Task prompt> Note every line in the entries that contains the string "cookies", and copy it.

╔══

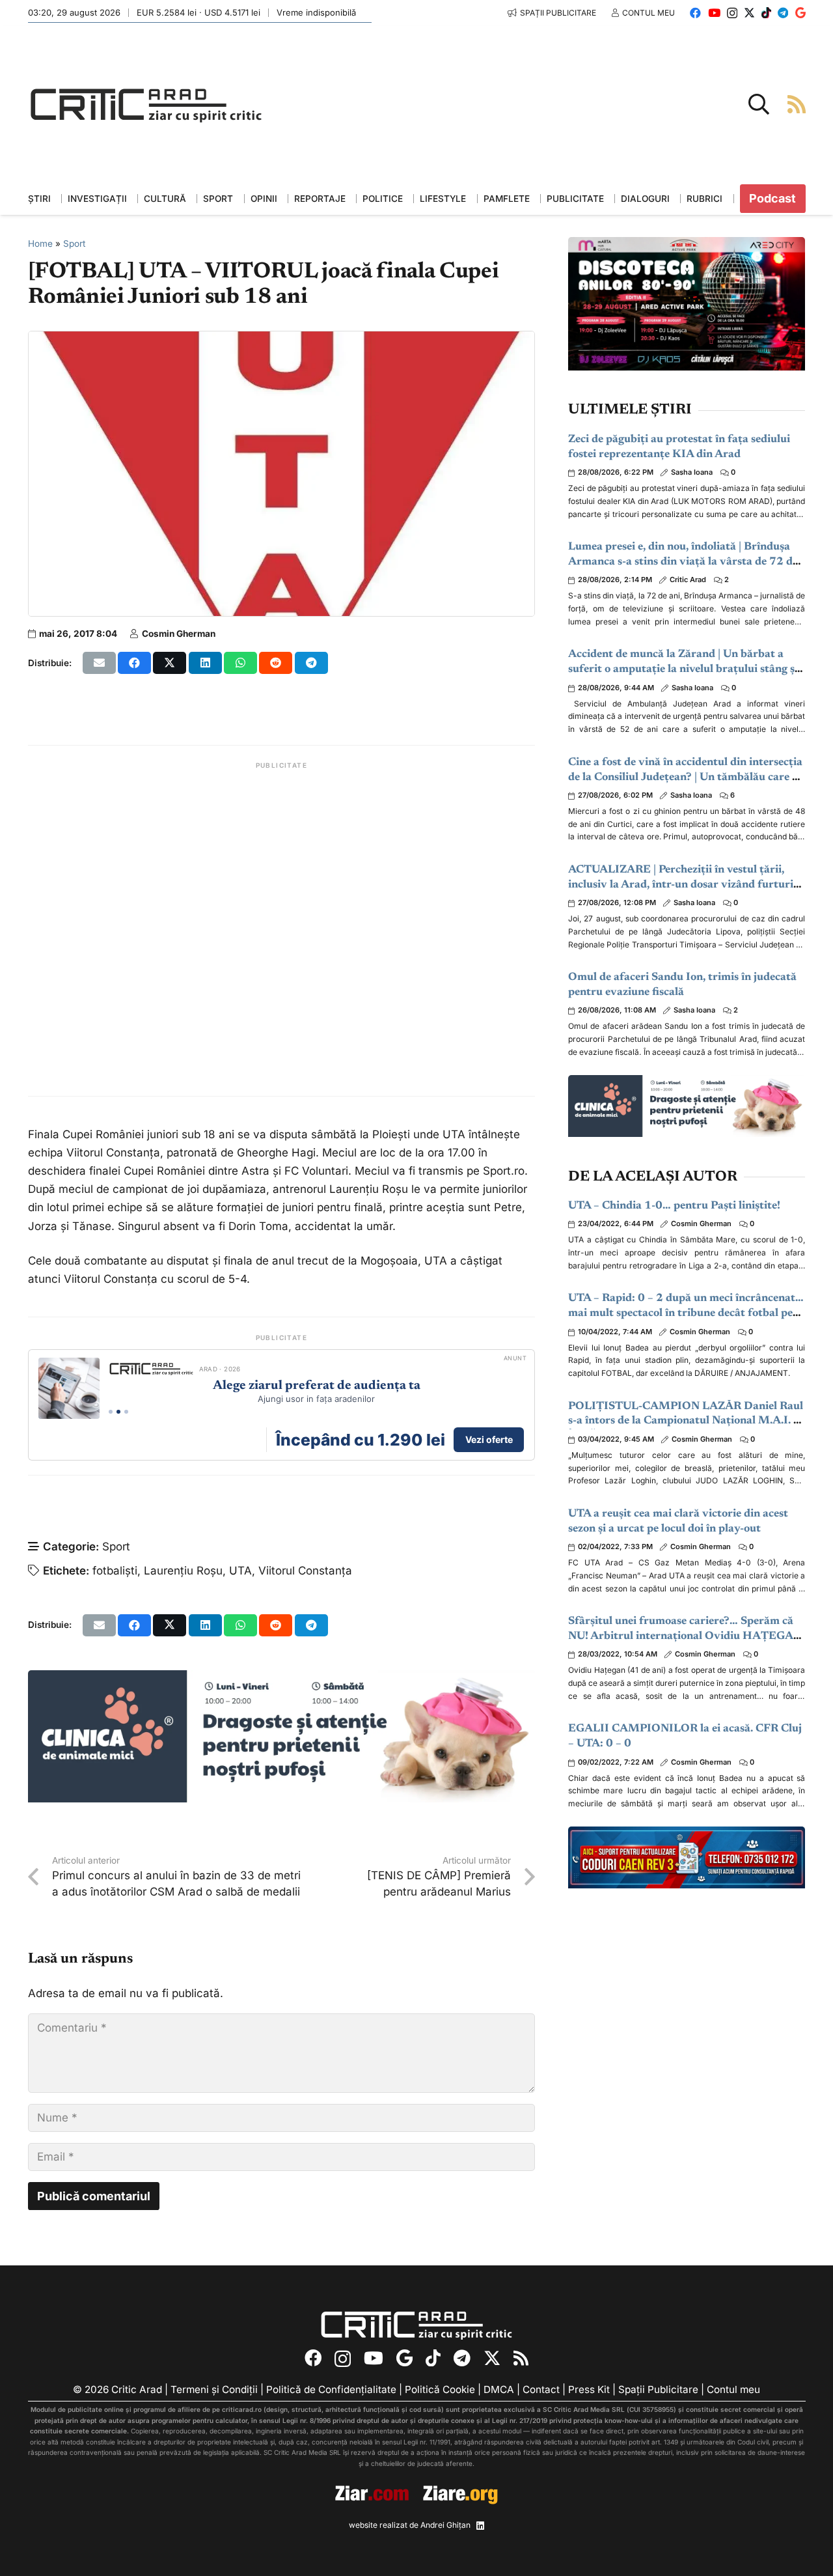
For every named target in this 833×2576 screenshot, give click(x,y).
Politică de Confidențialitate (331, 2389)
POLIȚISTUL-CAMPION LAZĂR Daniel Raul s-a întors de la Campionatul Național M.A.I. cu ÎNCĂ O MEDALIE (686, 1421)
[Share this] (134, 663)
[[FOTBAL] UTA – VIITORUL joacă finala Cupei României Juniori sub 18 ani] (282, 340)
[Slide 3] (126, 1412)
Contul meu (733, 2389)
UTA (240, 1570)
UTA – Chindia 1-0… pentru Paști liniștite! (674, 1206)
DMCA (499, 2389)
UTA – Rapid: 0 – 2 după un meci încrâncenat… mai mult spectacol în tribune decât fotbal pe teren (686, 1313)
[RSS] (520, 2357)
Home (40, 243)
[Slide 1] (111, 1412)
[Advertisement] (282, 929)
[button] (759, 104)
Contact (541, 2389)
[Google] (800, 12)
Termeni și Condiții (214, 2389)
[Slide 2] (118, 1412)
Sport (74, 243)
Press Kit (589, 2389)
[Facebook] (695, 12)
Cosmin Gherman (178, 633)
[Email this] (99, 663)
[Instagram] (732, 13)
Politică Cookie (440, 2389)
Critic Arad (688, 579)
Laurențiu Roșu (183, 1570)
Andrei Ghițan (445, 2525)
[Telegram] (783, 12)
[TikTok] (766, 12)
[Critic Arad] (146, 104)
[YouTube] (714, 12)
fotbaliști (114, 1570)
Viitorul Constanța (305, 1570)
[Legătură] (796, 104)
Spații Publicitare (658, 2389)
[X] (749, 12)
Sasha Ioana (692, 472)
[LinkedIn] (480, 2525)
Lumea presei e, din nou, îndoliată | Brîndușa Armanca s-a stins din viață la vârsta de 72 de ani (683, 562)
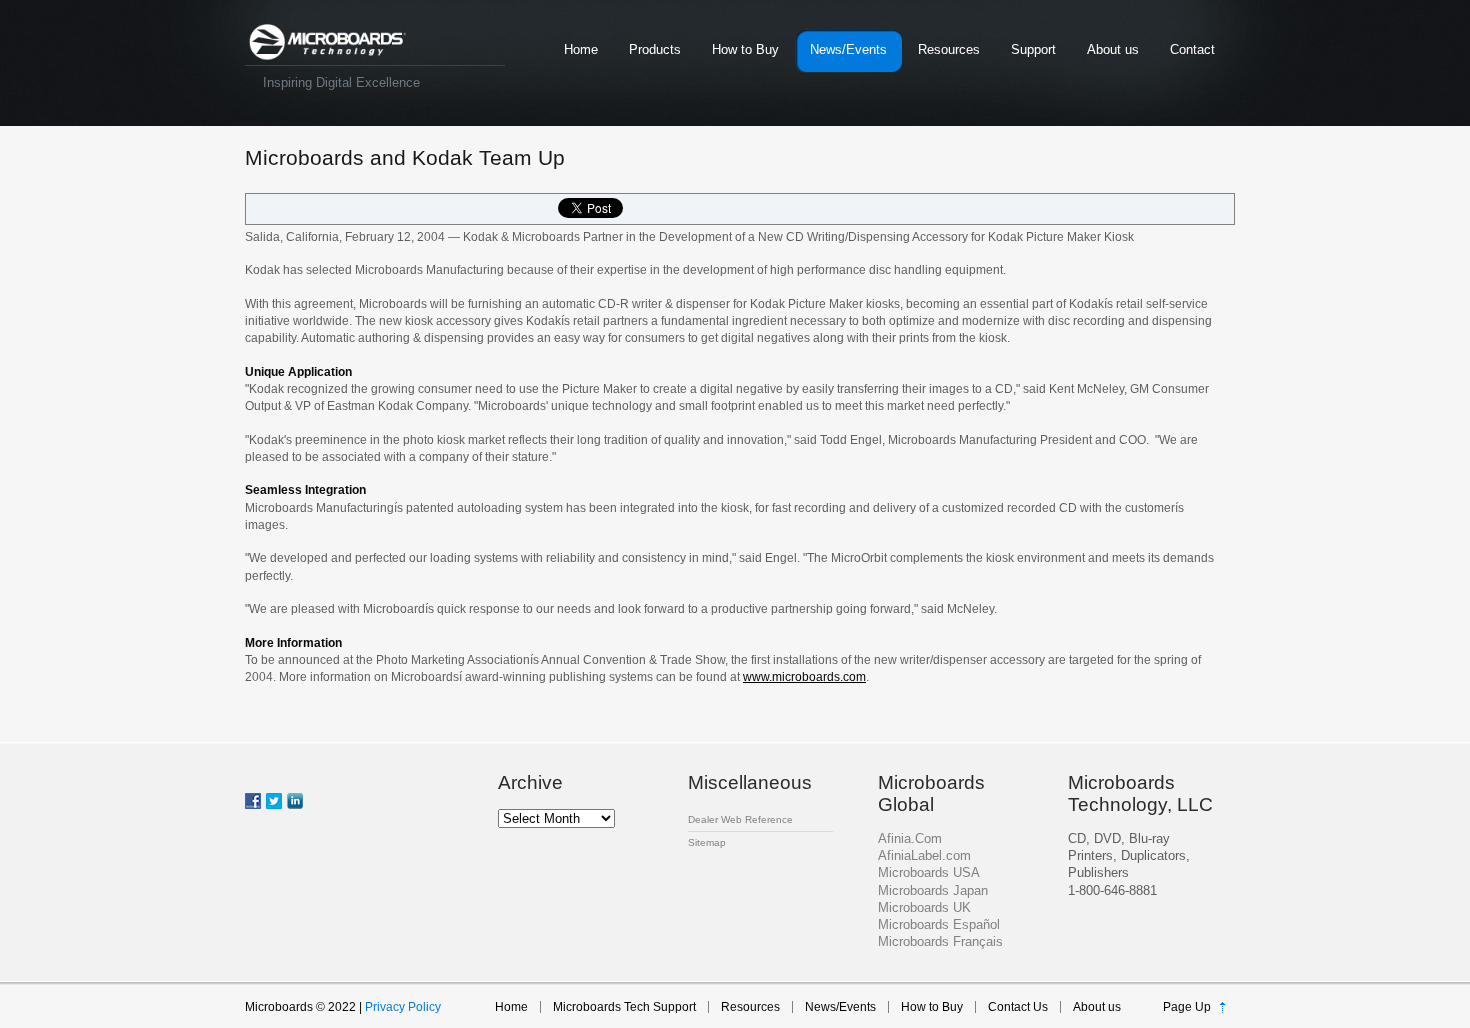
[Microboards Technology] (327, 42)
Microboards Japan (933, 890)
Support (1033, 49)
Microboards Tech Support (624, 1007)
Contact (1192, 49)
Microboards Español (939, 924)
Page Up (1187, 1007)
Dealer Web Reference (740, 819)
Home (581, 49)
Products (655, 49)
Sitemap (707, 842)
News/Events (848, 49)
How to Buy (745, 49)
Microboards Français (940, 941)
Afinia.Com (910, 838)
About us (1113, 49)
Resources (949, 49)
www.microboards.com (804, 677)
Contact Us (1018, 1007)
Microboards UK (924, 907)
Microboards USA (929, 872)
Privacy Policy (403, 1007)
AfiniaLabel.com (924, 855)
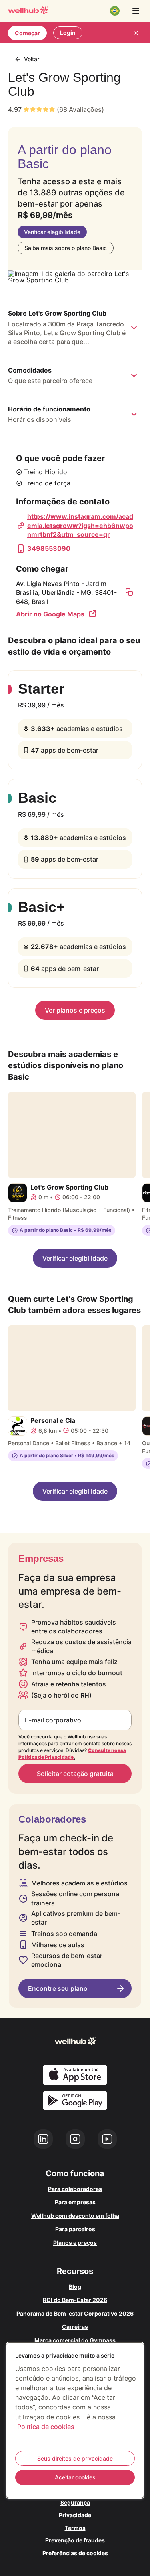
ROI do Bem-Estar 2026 (75, 2299)
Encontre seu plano (58, 1988)
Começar (27, 33)
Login (68, 32)
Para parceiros (75, 2229)
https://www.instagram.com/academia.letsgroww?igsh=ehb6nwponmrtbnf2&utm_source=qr (80, 525)
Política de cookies (45, 2427)
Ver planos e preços (75, 1010)
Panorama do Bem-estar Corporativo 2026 (75, 2313)
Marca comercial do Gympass (75, 2340)
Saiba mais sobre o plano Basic (65, 247)
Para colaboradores (75, 2188)
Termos (75, 2528)
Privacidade (75, 2515)
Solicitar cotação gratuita (75, 1774)
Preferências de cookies (75, 2553)
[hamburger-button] (135, 10)
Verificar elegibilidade (52, 231)
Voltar (31, 59)
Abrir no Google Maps (50, 614)
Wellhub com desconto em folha (75, 2215)
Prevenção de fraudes (75, 2540)
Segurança (75, 2502)
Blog (75, 2286)
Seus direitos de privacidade (75, 2458)
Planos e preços (75, 2242)
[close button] (135, 32)
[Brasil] (115, 11)
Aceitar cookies (75, 2477)
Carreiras (75, 2326)
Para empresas (75, 2202)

╚══

Answer box>
Política de cookies (45, 2427)
Preferências de cookies (75, 2553)
Aceitar cookies (75, 2477)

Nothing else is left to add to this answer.